You don’t need to do a song and dance to let your workers know they matter. Your tradies just want a sense of being valued —give it to them.
3. Your Team is Demotivated
Sometimes, employees leave for lack of any compelling reason to stay. They might be bored or listless. They might fail to see the point of continuing work they don’t care about. They might be tired of trudging through tasks just to get them done. Any situation that leaves them demotivated can be a reason for low employee retention.
Motivation is a matter of supply and demand. When your business manages to give each member of your team something they’re after (such as a challenge, a family, or even a ladder to climb), then you’ll be more likely to retain them.
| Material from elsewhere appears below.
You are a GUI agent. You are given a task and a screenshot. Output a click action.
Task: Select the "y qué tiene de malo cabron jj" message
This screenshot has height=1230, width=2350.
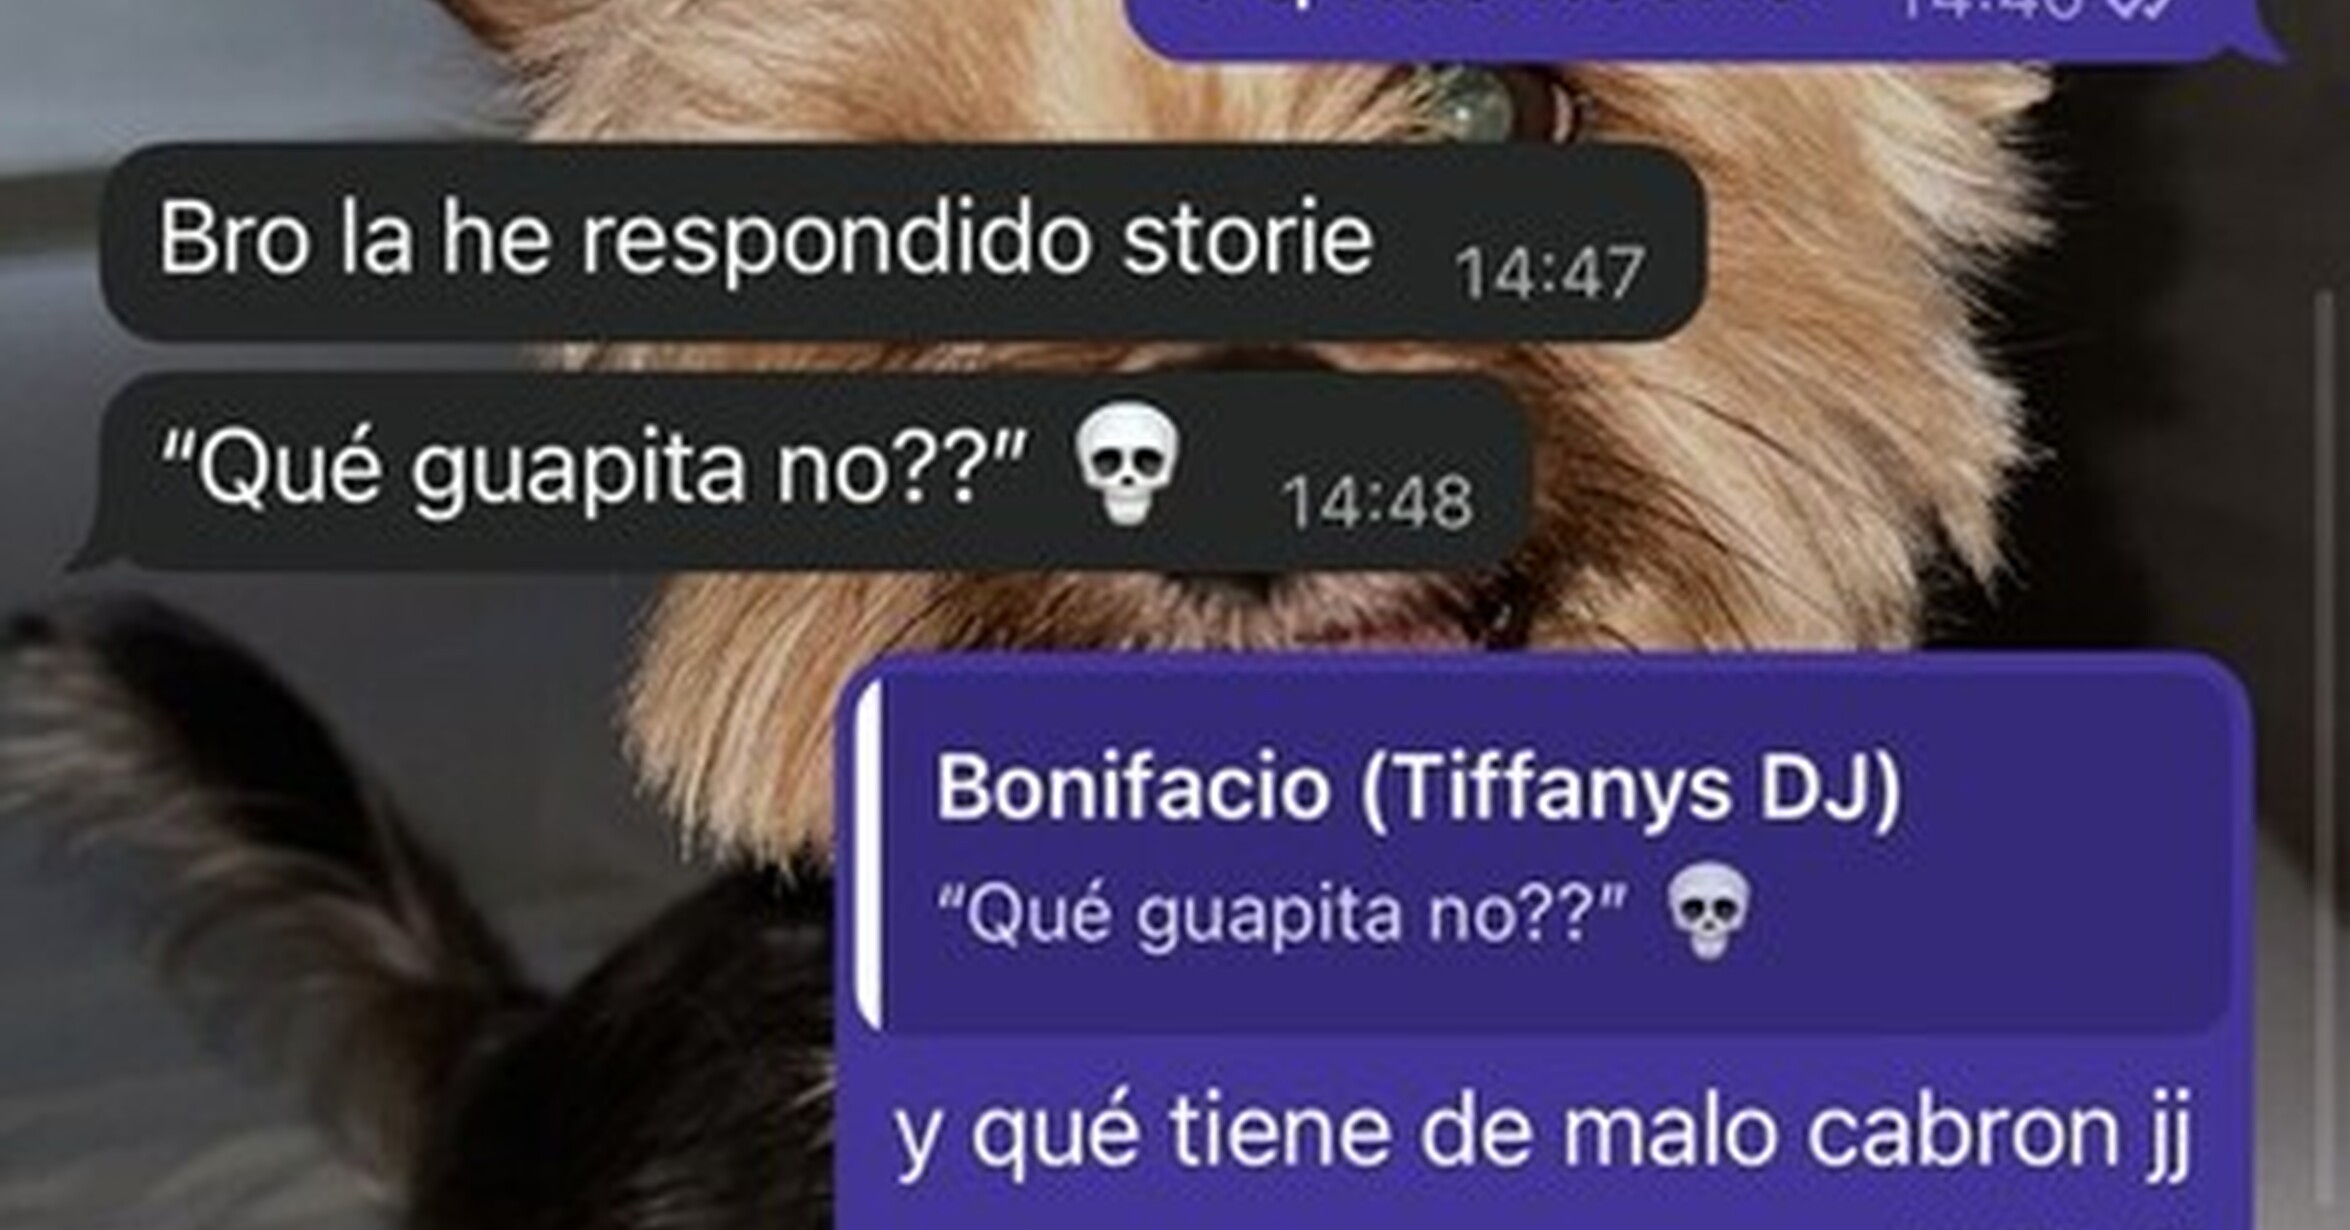[x=1545, y=940]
Be the first to provide your employees with opportunities to grow and advance. Fewer and fewer people are content to do the same job for the course of a lifetime, so upward and lateral mobility is a must-have for any work setting. Have a clear track for promotions and raises as your business grows.
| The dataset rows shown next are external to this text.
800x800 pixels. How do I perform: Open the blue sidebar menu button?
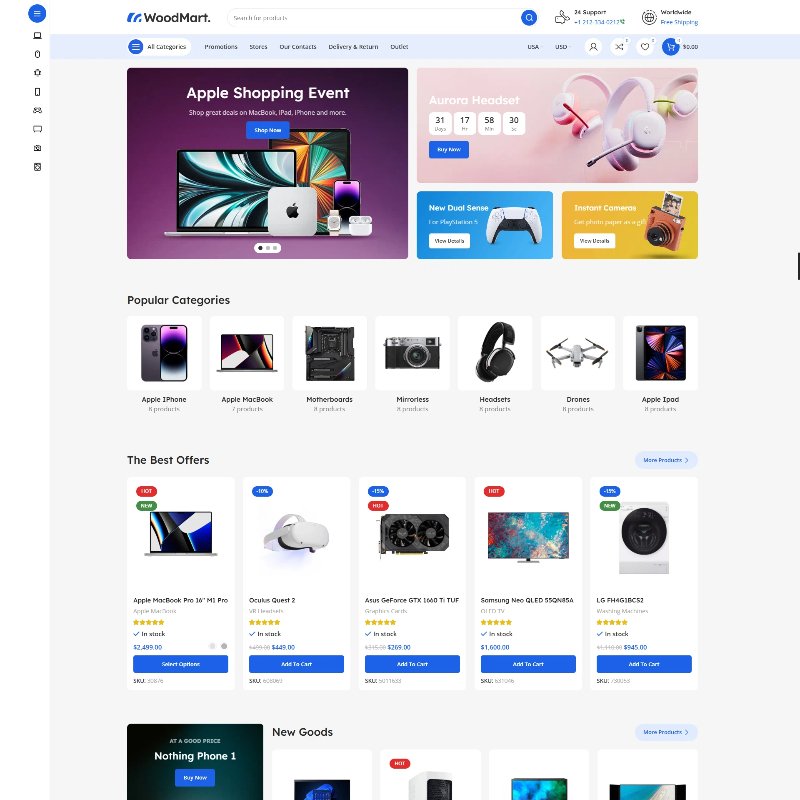(x=37, y=13)
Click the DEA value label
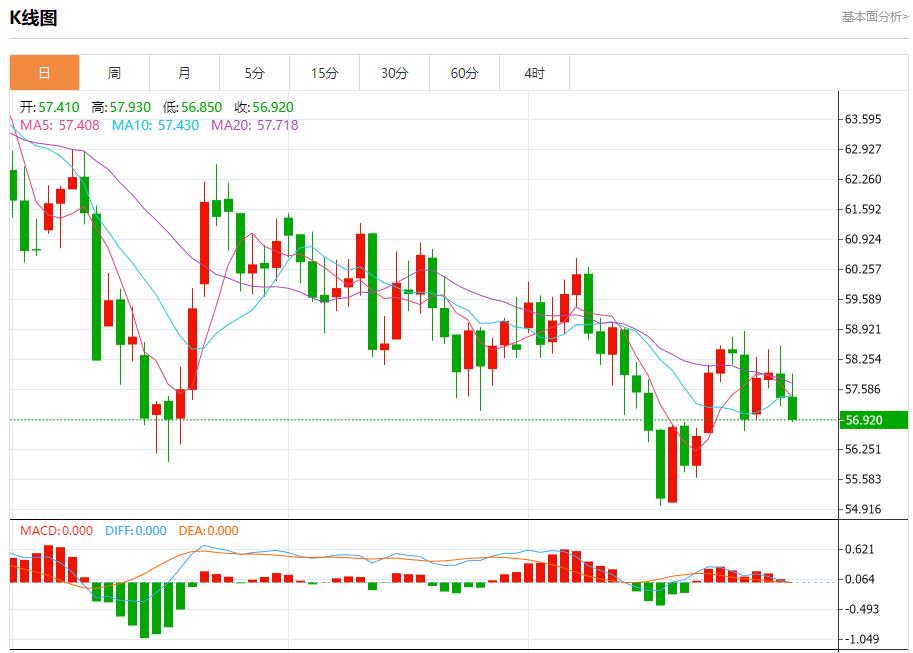Image resolution: width=913 pixels, height=653 pixels. click(208, 531)
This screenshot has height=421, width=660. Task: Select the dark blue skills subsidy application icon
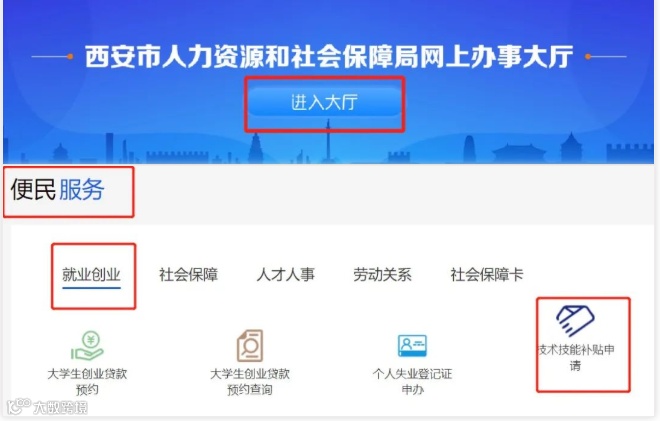tap(575, 321)
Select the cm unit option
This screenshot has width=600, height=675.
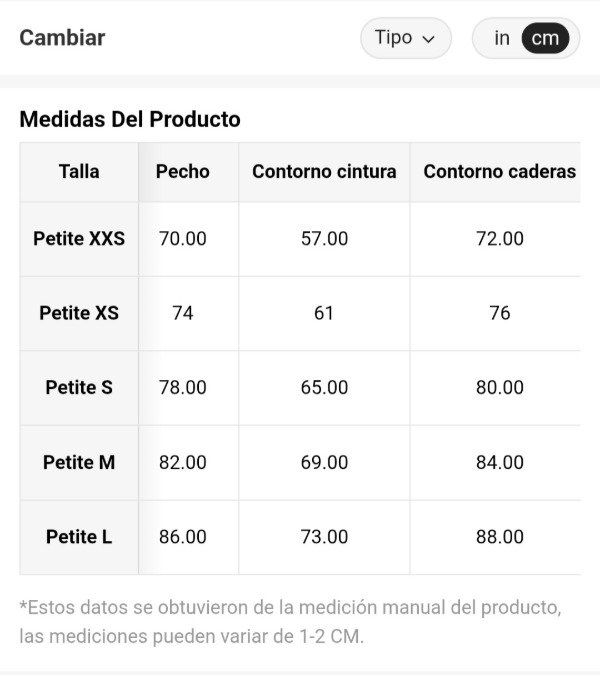pyautogui.click(x=545, y=38)
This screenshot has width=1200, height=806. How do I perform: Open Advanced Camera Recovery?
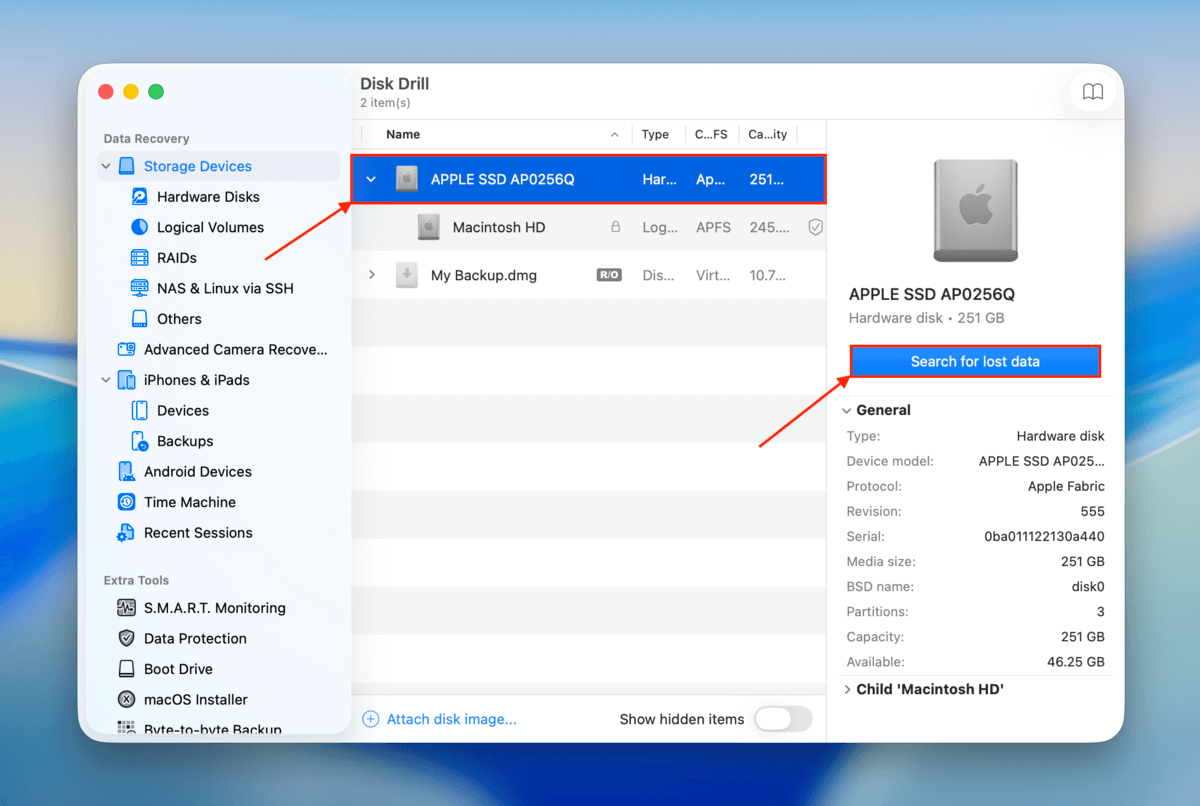pyautogui.click(x=234, y=349)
Likewise, offer programs for professional development: apprenticeships under more senior members, or general training opportunities for whoever may be interested.
Finally, challenge your them with more stimulating tasks and projects. Rewarding jobs take more than simple muscle memory; keep your team on their toes, and give them room to surprise themselves with what they can do.
4. Your Team is Underpaid
Your employees must be able to feel like they’re working under liveable conditions if you’re going to have any hope of keeping them. A competitive salary and a good benefits package reassures your workers that they’re being treated well. Without these, you run the risk of your tradies moving onto greener pastures —i.e. your competitors.
Improving your basic employment package and raising your team’s salaries at fair intervals can make a significant change in the way your workers see their jobs. Studies show that the average employee earns roughly 5% more when changing careers; matching this price when the time comes to dish out raises could be the key to retaining your workforce.
A comprehensive benefits package can also sweeten the option to stick around. Throw in some costless benefits like flexible hours or extra time off, and they’ll be sure to think twice before leaving.
Keeping your packages and wages up to date may seem like a lot of effort, but if you play your cards right, it’ll cost you far less than losing employees on a regular basis.
5. Your Team is Unequipped
When we say your team is unequipped, we aren’t telling you to drop by the hardware store for better tools. We mean your workflow might be stifling their productivity.
Put yourself in your employees’ shoes and ask yourself how easily you can get things done given the policies that have been set. Does your set of rules and protocols encourage more careful work, or does it pose a headache to anyone who wants to get things done around the shop?
Employees can, and have, quit out of professional frustration. If you’ve done the right thing and hired a passionate and highly motivated team, don’t make their jobs harder than they have to be by setting unnecessary policies. Instead, create house rules with the intention of turning your workplace into a productive and efficient environment.
Equip your employees with the right policies, and you’ll find them working harder, faster, and with a greater chance to stick around for the long haul.
A dip in employee retention means more than just losing tradies and needing to rehire. Your shop’s momentum stalls, development is held back, and your business might never fire on all cylinders.
Securing great employee retention has to begin with awareness: watch your team closely for any signals of discontent, and once you’ve spotted them, trace the problem back to its source.
Managing your team to avoid employee churn can be tough, but definitely worth the effort.